「トヨタMR2」登場で計画変更! パンサー・ソロ 2(1) 独創的なカタチ 複合素材のタブシャシー
公開 : 2024.11.16 17:45
普段使いできるミドシップ・スポーツで再興を図ったパンサー 新開発の複合素材シャシー 独創的な容姿にフォードの4気筒ターボ トヨタMR2の登場で計画変更 英編集部が貴重な1台をご紹介
専用設計のプラットフォーム 市販は11台
当初から個性的なクルマを生み出してきたパンサーだが、1990年発売のソロ 2も相当な異端児といえた。ジャガーの部品を流用した他ブランドのマネとは異なる、独創的なスタイリングのミドシップ・クーペだ。
複合素材を用いたプラットフォームは専用設計。当時のロータスをライバルに据えた、スポーツカーが目指されていた。フォード由来の、ベーシックな2.0L 4気筒ターボエンジンで。
パンサー・ソロをご存知なかったとしても、まったく不思議ではない。生産期間は約1年で、形になったのは26台。そのうち、高額を支払ったユーザーへ納車されたのは、11台でしかない。
とはいえ、ブランドイメージを刷新しようという試みは達成されていたと思う。異論が絶えなかった、クラシカルな見た目のモデルを提供した時代へ別れを告げて。
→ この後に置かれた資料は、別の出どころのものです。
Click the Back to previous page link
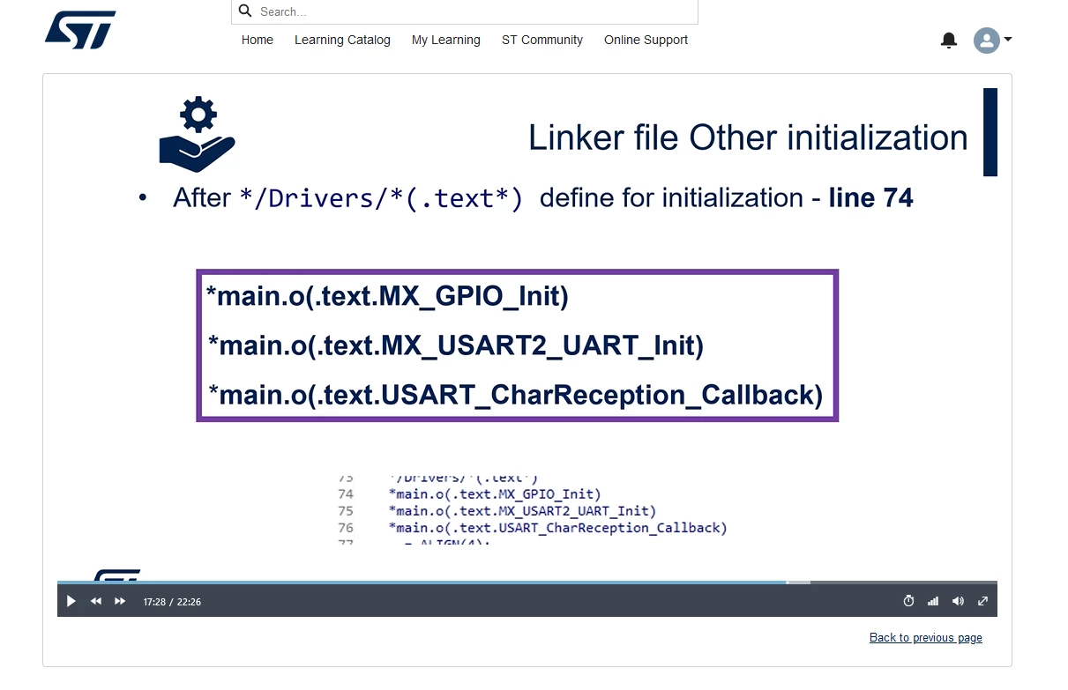[926, 637]
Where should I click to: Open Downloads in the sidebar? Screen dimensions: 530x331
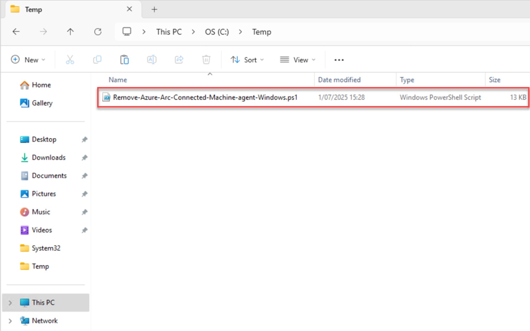pos(49,157)
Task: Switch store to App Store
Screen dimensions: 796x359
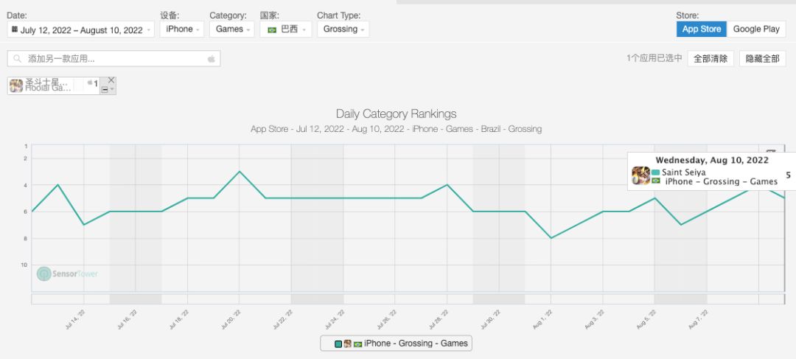Action: point(701,29)
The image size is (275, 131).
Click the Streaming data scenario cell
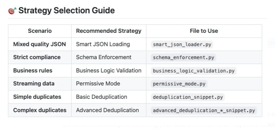(x=34, y=84)
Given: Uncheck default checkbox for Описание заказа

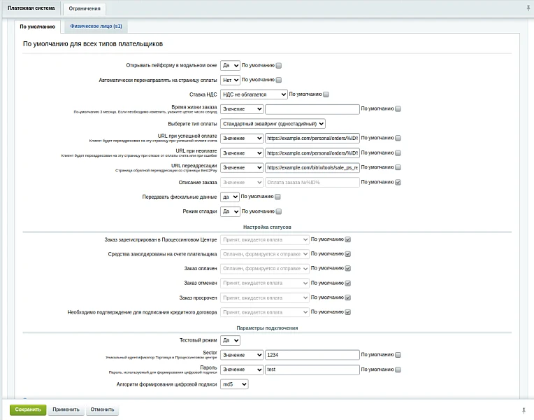Looking at the screenshot, I should [x=398, y=182].
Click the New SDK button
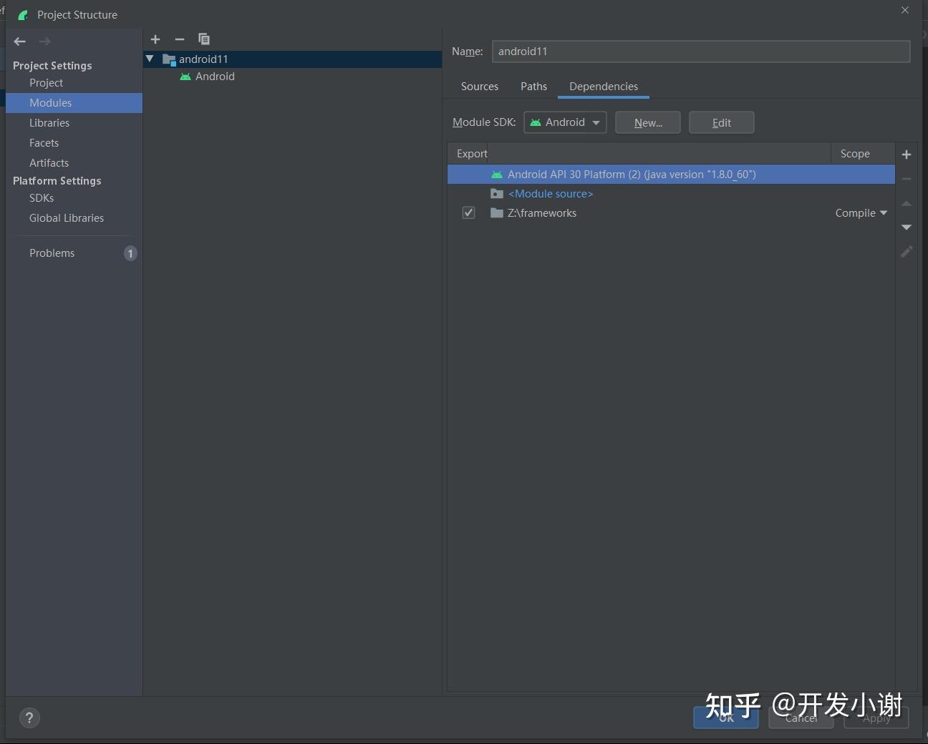 (647, 122)
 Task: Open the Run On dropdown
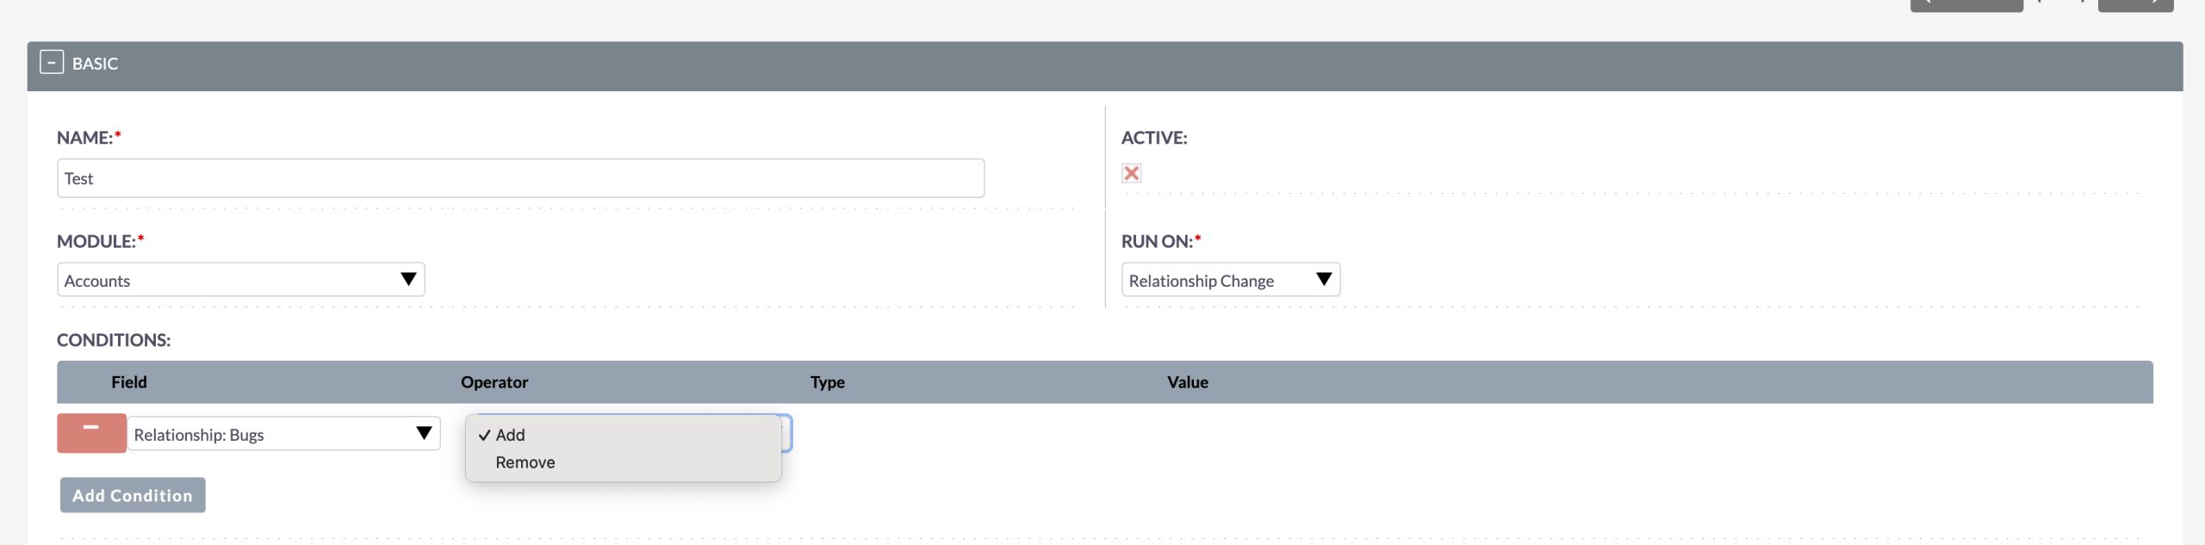1230,280
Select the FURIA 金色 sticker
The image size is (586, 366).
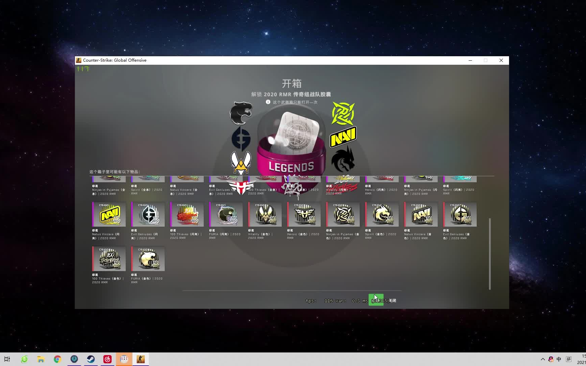tap(148, 259)
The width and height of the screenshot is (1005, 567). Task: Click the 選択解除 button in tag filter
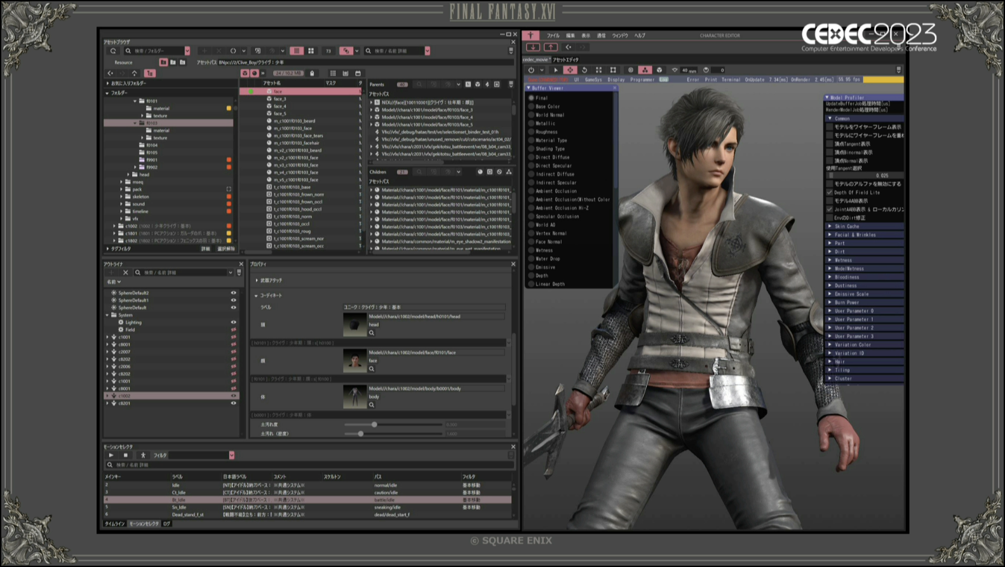[226, 249]
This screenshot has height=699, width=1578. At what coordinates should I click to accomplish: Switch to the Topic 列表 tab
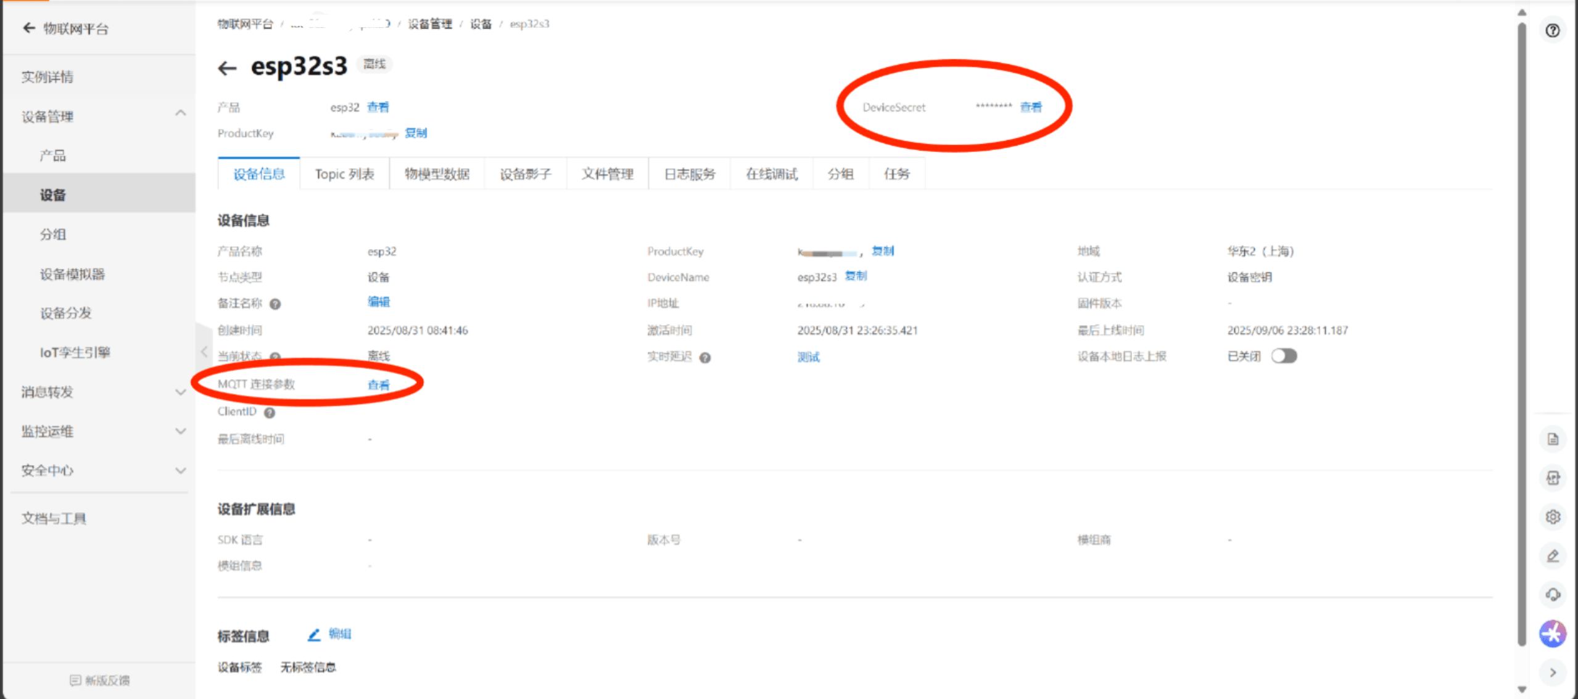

クルマ作りの方針を転換するきっかけになったのは、パンサー・ウェストウィンズ社の倒産。1980年に同社の経営権は、創業者のロバート・ボブ・ジャンケル氏から、ヤング・チョル・キム氏率いる韓国のジンド・コーポレーション社へ売却されたのだ。
日常利用できるミドシップ・クーペで再興
キムは、それ以前に生産されていたパンサー・リマを、フォードの4気筒エンジンへ載せ替え再生産。パンサー・カリスタとして復活させた。さらに、日常利用できる実用的なミドシップ・クーペを1万ポンド以下で提供することで、再興を図った。
カリスタの生産を通じ、フォードからのエンジン供給体制は既に確立されていた。当時のエスコート XR3i用1.6Lユニットも取引き契約へ追加することは、さほど難しいことではなかったようだ。
従来と異なり、シャシーも完全に新設計された。技術者として指名されたのは、フォードGT40や、後のGT70にも関わった技術者、レン・ベイリー氏だ。
スタイリングは、英国オペルのヴォグゾールでデザイナーを努めた経験を持つ、ケン・グリーンリー氏へ依頼。空力特性に優れ、独創的なボディが創出される。
開発が始まったのは1983年。ベイリーは、整った形状のチューブラー・シャシーを設計し、グリーンリーはアルミニウム・パネルをプレス加工する、キャブフォワードのシルエットをまとめた。
作業は順調に進み、プロトタイプが発表されたのは1984年10月の英国のバーミンガム・モーターショー。AUTOCARの取材に対し、「最初のモデルは来年に発売予定です」。とキムは回答している。